自然退縮・自然治癒
自然治癒例
がんには、極まれに、自然退縮と呼ばれる自然治癒例が存在することが分かっています。 自然退縮が起きるのは数万人に1人とも言われるけれど、正確な確率については分かっていません。 また、がんの種類によっても自然退縮が起きる確率に差があります。
治療への応用
「自然退縮を人工的に引き起こせれば、がんを克服できるだろう」とは誰でも考えることです。 しかし、現在までに、人工的自然退縮に成功した研究事例はありません。 人工的自然退縮が成功しない原因として次のようなものが考えられます。
- 自然退縮を起こしたがんは特殊な性質を持つがんだった。
- 自然退縮を起こす人は特殊な遺伝的特性を持っている。
- 未だ誰も知らない何かが自然退縮を起こすスイッチになっている。
がんは、同じ診断名であっても、全てが同じ性質を持っているわけではありません。 例えば、非小細胞肺がんの治療薬であるイレッサは全ての非小細胞肺癌に効くわけではありません。 後の研究により、EGFR遺伝子変異陽性の場合に効きやすいことが分かっています。 このように、同じ診断名であっても、その性質には個体差ががあります。

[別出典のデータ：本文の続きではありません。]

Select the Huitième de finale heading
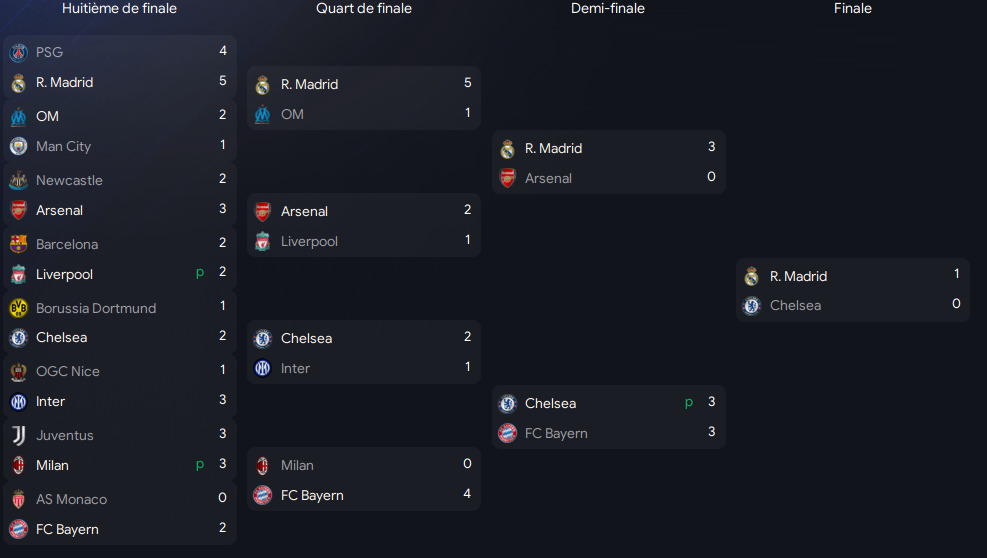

また、エイズ特有のがんであるカポジ肉腫は免疫不全でなくても稀に発症することが分かっています。 そして、免疫不全でない場合は、カポジ肉腫は高い確率で自然退縮が起こります。 これと同じように、何らかの理由で免疫抵抗性の低いがんが発症したのち、自然退縮が起きているのかも知れません。 だとすると、人工的自然退縮は原理的に成功し得ないことになります。 これは、自然退縮に特殊な遺伝的特性が必要である場合も、同様です。
未だ誰も知らない自然退縮スイッチがあるとしても、それを見つけ出すことは極めて困難です。 何故なら、これまで、多くの人が自然退縮スイッチを探そうとして悉く玉砕してきたからです。 だから、誰かが思いつきそうな稚拙な発想では、自然退縮スイッチに辿り着くことは不可能です。 もしも、自然退縮スイッチがあるとすれば、これまで誰も試さなかったような盲点、あるいは、未発見の行為・物質等だと考えられます。
インチキ“治療”法に注意
自然退縮事例は、自然治癒力万能説や免疫万能説の根拠として語られることも多いようです。 しかし、以上のように、自然退縮が限られた条件下でしか起きない可能性も高く、自然治癒力や免疫が万能である根拠とはなりません。